Lieutenant Edward Drummond-Baxter was killed on Tuesday (October 30) alongside Lance Corporal Siddhanta Kunwar of 1st Battaltion The Royal Gurkha Rifles.
Lt Drummond-Baxter, who was on his first deployment in Afghanistan, lived in County Durham and boarded at Bilton Grange Prepatory School in Rugby between the ages of nine and 13.
The 29-year-old was attending a meeting with Afghan uniformed policement at Check Point Prrang in southern Nahr-e Saraj, Helmand province, when one of the men opened fire.
He was shot dead along with L/Cpl Kunwar, 28, from Pokhara, Nepal.
Lt Drummond-Baxter leaves behind his mother, Helen, father, David, and sister, Emily.
In a statement, his family said: "Edward was fiercely loyal and totally sincere to his parents, sister and many friends who are mourning him today both in the UK and around the world.
"He loved the Gurkhas and died among friends doing the job he wanted to do."
The Ministry of Defence described Lt Drummond-Baxter as an outstanding field soldier who attended the Royal Military Academy in Sandhurst and commissioned into 1st Battalion The Royal Gurkha Rifles in December 2010.
After Sandhurst, he qualified as an infantry platoon commander and passed difficult jungle warfare training in Brunei to qualify as a jungle operations instructor.
He then led his platoon 'expertly' through mission training for Afghanistan and spent three months in Nepal on a language course, along with a further month helping with selections.
Lieutenant Colonel David Robinson, Commanding Officer 1st Battalion The Royal Gurkha Rifles, said: "Our battalion has lost a character, a true gentleman and an inspirational leader in Lieutenant Edward Drummond-Baxter.
"Edward, or 'DB' as he was often known, was one of life's true personalities; his Gurkha soldiers noticeably responded to his dedication to them but also to his great wit and humour. They would follow him anywhere.

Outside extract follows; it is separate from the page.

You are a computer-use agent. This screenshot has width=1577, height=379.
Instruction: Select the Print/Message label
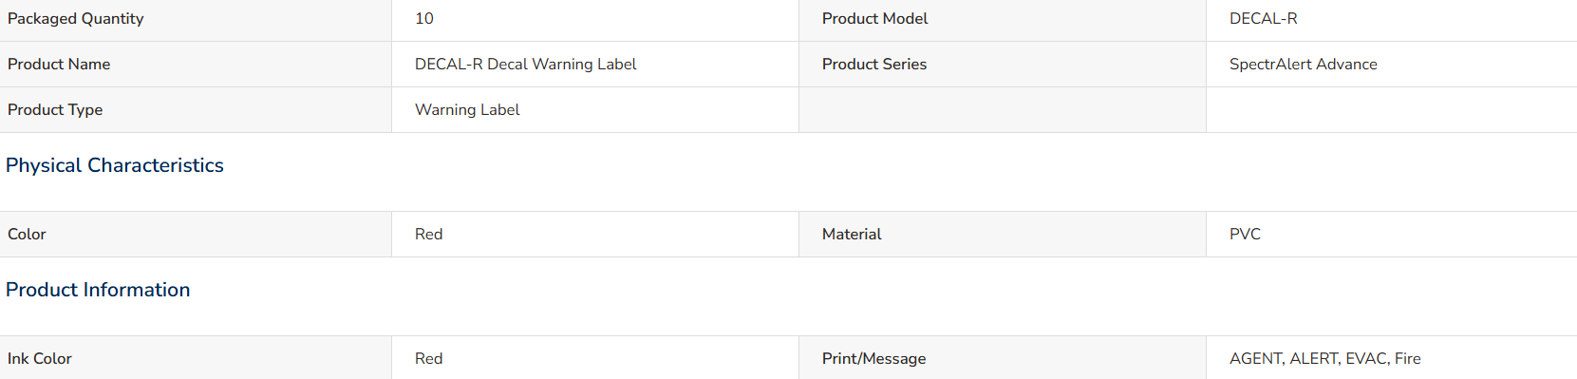[x=873, y=358]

"His natural empathy and rapport for his soldiers was evident to everyone; it was never a surprise to find him spending additional time with them, whether seeking to further their professional development or just enjoying their company. The tragedy of his loss is beyond words.
"He was also utterly courageous and had already proved himself such a calm and steady leader under fire that his men knew they were in the best of hands.
"He will be sorely missed by all who knew him. His brother officers will always remember him for his style, kindness and sense of fun and he truly endeared himself to all ranks as it was impossible not to be won over by his charm and positive personality.
"He combined his natural leadership with a mature, dedicated outlook and this was never more apparent than when he prepared his platoon for the challenges of the tour. I could not have been more proud of him."